(Task requirements):
All of the records should be given back exactly and in full.
*** Opening of Dataset entries ***
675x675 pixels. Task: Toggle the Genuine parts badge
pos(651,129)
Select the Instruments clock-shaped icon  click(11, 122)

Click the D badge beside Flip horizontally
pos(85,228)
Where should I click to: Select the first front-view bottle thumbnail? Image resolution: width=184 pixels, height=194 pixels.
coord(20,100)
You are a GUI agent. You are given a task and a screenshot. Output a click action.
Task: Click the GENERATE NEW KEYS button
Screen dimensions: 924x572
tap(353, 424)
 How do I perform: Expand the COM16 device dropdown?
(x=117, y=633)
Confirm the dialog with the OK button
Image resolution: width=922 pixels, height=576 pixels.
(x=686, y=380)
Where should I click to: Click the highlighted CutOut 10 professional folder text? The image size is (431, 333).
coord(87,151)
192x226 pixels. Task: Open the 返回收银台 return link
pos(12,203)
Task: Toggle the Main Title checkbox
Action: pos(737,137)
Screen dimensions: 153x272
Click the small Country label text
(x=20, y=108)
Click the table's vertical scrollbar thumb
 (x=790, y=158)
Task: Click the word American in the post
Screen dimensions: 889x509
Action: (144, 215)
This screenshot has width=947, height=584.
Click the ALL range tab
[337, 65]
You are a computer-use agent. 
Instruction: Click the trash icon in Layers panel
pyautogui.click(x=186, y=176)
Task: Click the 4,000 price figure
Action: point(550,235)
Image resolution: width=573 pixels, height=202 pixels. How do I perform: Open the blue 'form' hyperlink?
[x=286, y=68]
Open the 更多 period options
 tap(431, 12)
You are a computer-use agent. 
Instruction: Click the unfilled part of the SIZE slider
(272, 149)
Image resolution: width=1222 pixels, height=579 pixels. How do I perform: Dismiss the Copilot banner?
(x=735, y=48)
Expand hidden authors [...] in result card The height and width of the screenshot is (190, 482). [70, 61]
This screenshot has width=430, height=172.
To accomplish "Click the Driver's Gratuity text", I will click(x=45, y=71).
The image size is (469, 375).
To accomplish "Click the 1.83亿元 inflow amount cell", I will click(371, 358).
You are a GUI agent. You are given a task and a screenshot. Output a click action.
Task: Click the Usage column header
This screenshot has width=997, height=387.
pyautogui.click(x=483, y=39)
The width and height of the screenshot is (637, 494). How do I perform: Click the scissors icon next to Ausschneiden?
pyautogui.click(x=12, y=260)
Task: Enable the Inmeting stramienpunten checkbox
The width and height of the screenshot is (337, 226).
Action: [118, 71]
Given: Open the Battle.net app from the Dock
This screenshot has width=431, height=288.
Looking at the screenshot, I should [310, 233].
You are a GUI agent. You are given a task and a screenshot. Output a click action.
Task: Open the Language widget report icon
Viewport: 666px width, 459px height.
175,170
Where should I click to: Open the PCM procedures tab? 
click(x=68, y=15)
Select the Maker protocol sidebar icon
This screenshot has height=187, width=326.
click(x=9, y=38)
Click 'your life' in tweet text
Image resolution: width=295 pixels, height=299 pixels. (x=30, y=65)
*** Close of Dataset entries ***
(Solution to this exercise):
675x675 pixels. Task: Toggle the Genuine parts badge
pos(651,129)
Select the Instruments clock-shaped icon  click(11, 122)

Click the D badge beside Flip horizontally
pos(85,228)
Where should I click to: Select the first front-view bottle thumbnail? Image resolution: width=184 pixels, height=194 pixels.
coord(20,100)
You are a GUI agent. You are given a task and a screenshot. Output a click action.
Task: Click the GENERATE NEW KEYS button
Screen dimensions: 924x572
tap(353, 424)
 How do I perform: Expand the COM16 device dropdown?
(x=117, y=633)
Confirm the dialog with the OK button
Image resolution: width=922 pixels, height=576 pixels.
(x=686, y=380)
Where should I click to: Click the highlighted CutOut 10 professional folder text? The image size is (431, 333).
coord(87,151)
192x226 pixels. Task: Open the 返回收银台 return link
pos(12,203)
Task: Toggle the Main Title checkbox
Action: pos(737,137)
Screen dimensions: 153x272
Click the small Country label text
(x=20, y=108)
Click the table's vertical scrollbar thumb
 (x=790, y=158)
Task: Click the word American in the post
Screen dimensions: 889x509
Action: (144, 215)
This screenshot has width=947, height=584.
Click the ALL range tab
[337, 65]
You are a computer-use agent. 
Instruction: Click the trash icon in Layers panel
pyautogui.click(x=186, y=176)
Task: Click the 4,000 price figure
Action: point(550,235)
Image resolution: width=573 pixels, height=202 pixels. How do I perform: Open the blue 'form' hyperlink?
[x=286, y=68]
Open the 更多 period options
 tap(431, 12)
You are a computer-use agent. 
Instruction: Click the unfilled part of the SIZE slider
(272, 149)
Image resolution: width=1222 pixels, height=579 pixels. How do I perform: Dismiss the Copilot banner?
(x=735, y=48)
Expand hidden authors [...] in result card The height and width of the screenshot is (190, 482). [70, 61]
This screenshot has width=430, height=172.
To accomplish "Click the Driver's Gratuity text", I will click(x=45, y=71).
The image size is (469, 375).
To accomplish "Click the 1.83亿元 inflow amount cell", I will click(371, 358).
You are a GUI agent. You are given a task and a screenshot. Output a click action.
Task: Click the Usage column header
This screenshot has width=997, height=387.
pyautogui.click(x=483, y=39)
The width and height of the screenshot is (637, 494). How do I perform: Click the scissors icon next to Ausschneiden?
pyautogui.click(x=12, y=260)
Task: Enable the Inmeting stramienpunten checkbox
The width and height of the screenshot is (337, 226).
Action: [118, 71]
Given: Open the Battle.net app from the Dock
This screenshot has width=431, height=288.
Looking at the screenshot, I should [310, 233].
You are a GUI agent. You are given a task and a screenshot. Output a click action.
Task: Open the Language widget report icon
Viewport: 666px width, 459px height.
175,170
Where should I click to: Open the PCM procedures tab? 
click(x=68, y=15)
Select the Maker protocol sidebar icon
This screenshot has height=187, width=326.
click(x=9, y=38)
Click 'your life' in tweet text
Image resolution: width=295 pixels, height=299 pixels. (x=30, y=65)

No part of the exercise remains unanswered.